> [ABOUT THIS EXERCISE] If a line in the listing below contains the word "height", count it, then please give only the number of such lines.

(Beginning of DATASET CONTENT)

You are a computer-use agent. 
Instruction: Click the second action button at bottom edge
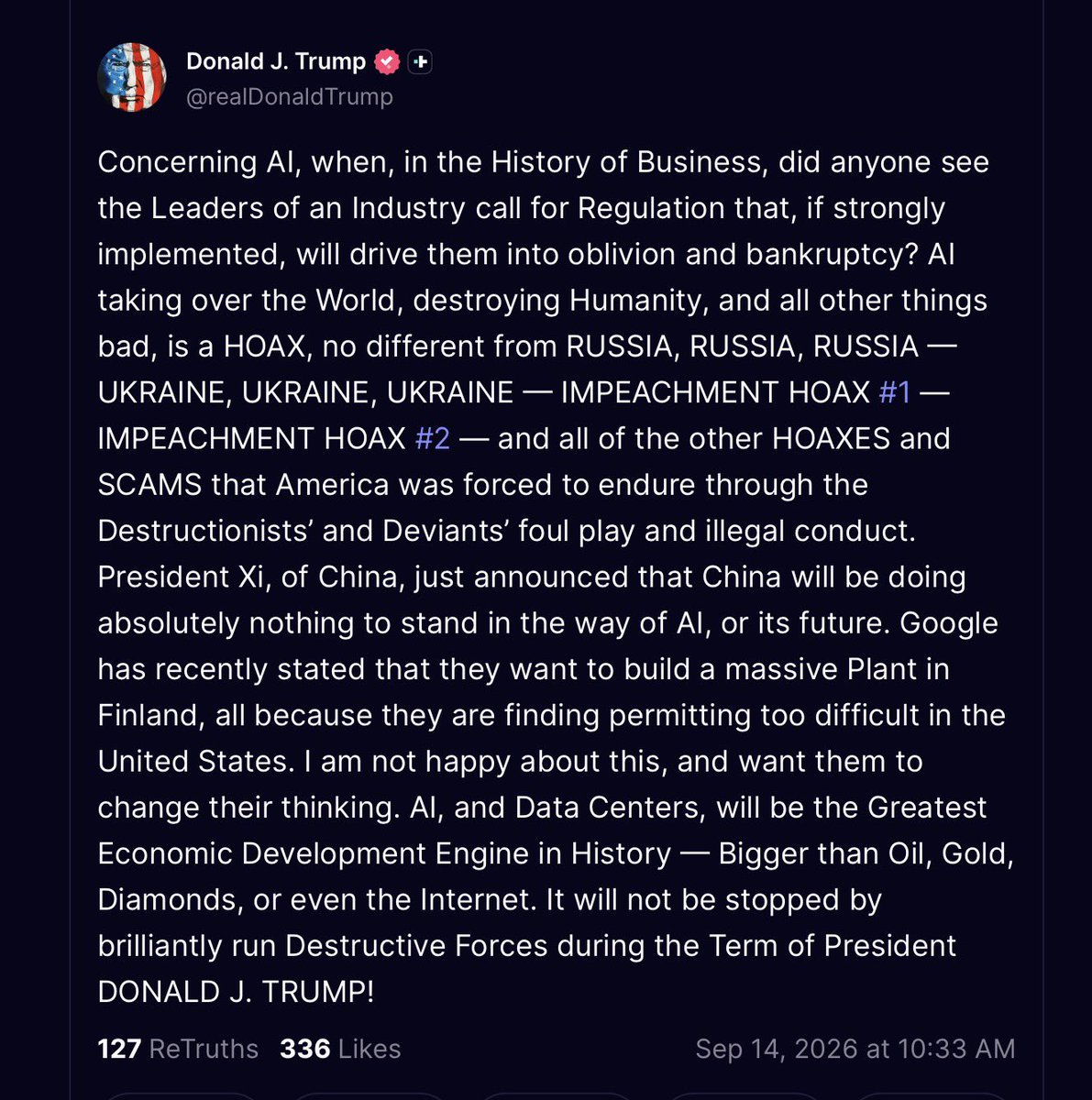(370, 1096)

(End of DATASET CONTENT)
(Beginning of DATASET CONTENT)

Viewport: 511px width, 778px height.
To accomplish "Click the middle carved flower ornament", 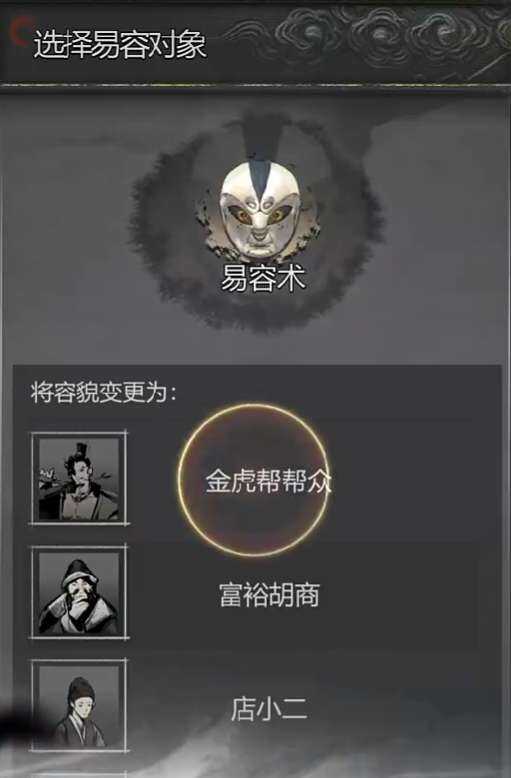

(End of DATASET CONTENT)
(Beginning of DATASET CONTENT)

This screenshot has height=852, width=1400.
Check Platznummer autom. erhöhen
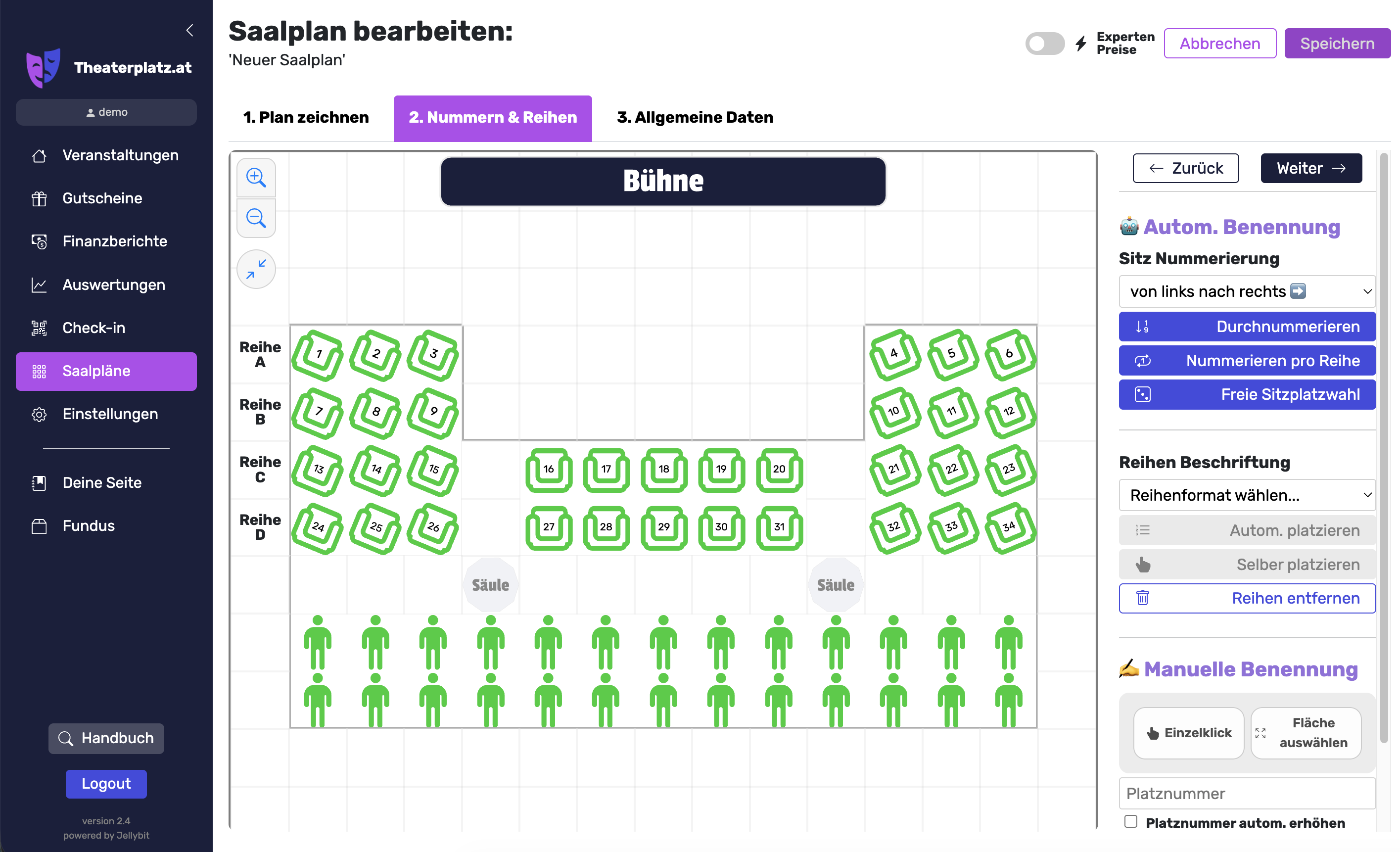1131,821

(End of DATASET CONTENT)

> [SOLUTION FOR THIS PROBLEM] 2